LongFaith: Enhancing Long-Context Reasoning in LLMs with Faithful Synthetic Data
Cehao Yang, Xueyuan Lin, Chengjin Xu, Xuhui Jiang, Shengjie Ma, Aofan Liu, Hui Xiong, Jian Guo
TL;DR
LongFaith tackles faithfulness problems in synthetic long-context reasoning data by integrating ground-truth information with chain-of-citation prompts to generate faithful reasoning chains. It introduces LongFaith-SFT for supervised fine-tuning and LongFaith-PO for preference optimization, both open-sourced, to train LLMs on faithful long-context reasoning. Across MuSiQue, 2WikiMultiHopQA, HotpotQA, and LongBench, models trained with LongFaith data show improved long-context reasoning and QA performance, with LongFaith-PO delivering the strongest gains.

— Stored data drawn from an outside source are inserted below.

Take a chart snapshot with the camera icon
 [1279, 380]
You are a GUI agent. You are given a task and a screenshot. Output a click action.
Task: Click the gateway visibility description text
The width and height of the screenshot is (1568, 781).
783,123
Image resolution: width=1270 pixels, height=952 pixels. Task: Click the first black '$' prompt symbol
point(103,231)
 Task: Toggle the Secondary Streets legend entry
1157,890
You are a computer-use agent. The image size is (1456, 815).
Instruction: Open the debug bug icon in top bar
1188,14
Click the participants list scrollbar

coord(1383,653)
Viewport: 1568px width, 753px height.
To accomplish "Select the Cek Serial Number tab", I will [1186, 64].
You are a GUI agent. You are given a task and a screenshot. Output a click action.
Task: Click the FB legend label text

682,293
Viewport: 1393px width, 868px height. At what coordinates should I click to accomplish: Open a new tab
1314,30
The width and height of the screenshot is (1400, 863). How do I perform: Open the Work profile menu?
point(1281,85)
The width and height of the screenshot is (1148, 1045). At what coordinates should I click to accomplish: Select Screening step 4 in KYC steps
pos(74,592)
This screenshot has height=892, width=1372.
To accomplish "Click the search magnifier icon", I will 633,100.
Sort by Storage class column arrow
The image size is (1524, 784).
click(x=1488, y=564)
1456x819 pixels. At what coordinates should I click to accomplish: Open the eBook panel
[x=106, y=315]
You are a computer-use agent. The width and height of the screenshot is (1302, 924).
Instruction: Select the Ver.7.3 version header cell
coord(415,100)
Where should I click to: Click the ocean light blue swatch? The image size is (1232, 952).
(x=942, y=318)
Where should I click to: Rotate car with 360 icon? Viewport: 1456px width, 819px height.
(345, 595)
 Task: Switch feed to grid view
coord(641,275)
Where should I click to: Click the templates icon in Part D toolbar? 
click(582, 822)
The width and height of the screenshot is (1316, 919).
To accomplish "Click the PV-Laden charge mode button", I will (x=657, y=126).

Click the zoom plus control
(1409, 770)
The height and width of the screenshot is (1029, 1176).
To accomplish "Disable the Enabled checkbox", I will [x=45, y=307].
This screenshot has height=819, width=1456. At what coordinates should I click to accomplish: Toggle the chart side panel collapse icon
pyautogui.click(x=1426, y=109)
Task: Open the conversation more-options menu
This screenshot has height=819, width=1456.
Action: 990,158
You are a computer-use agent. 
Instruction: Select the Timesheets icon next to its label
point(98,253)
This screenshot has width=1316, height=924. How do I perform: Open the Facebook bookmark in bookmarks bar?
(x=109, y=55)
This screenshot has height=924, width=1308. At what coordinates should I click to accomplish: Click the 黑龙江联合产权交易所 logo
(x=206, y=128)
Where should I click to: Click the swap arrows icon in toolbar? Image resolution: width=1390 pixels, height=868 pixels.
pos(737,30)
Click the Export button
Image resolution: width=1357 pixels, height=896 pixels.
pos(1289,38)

Ablation studies highlight the importance of attribution-based reasoning, diverse faithfulness dimensions, and cross-LLM robustness, suggesting the approach generalizes to longer contexts and different model sizes.
Abstract
Despite the growing development of long-context large language models (LLMs), data-centric approaches relying on synthetic data have been hindered by issues related to faithfulness, which limit their effectiveness in enhancing model performance on tasks such as long-context reasoning and question answering (QA). These challenges are often exacerbated by misinformation caused by lack of verification, reasoning without attribution, and potential knowledge conflicts. We propose LongFaith, a novel pipeline for synthesizing faithful long-context reasoning instruction datasets. By integrating ground truth and citation-based reasoning prompts, we eliminate distractions and improve the accuracy of reasoning chains, thus mitigating the need for costly verification processes. We open-source two synthesized datasets, LongFaith-SFT and LongFaith-PO, which systematically address multiple dimensions of faithfulness, including verified reasoning, attribution, and contextual grounding. Extensive experiments on multi-hop reasoning datasets and LongBench demonstrate that models fine-tuned on these datasets significantly improve performance. Our ablation studies highlight the scalability and adaptability of the LongFaith pipeline, showcasing its broad applicability in developing long-context LLMs.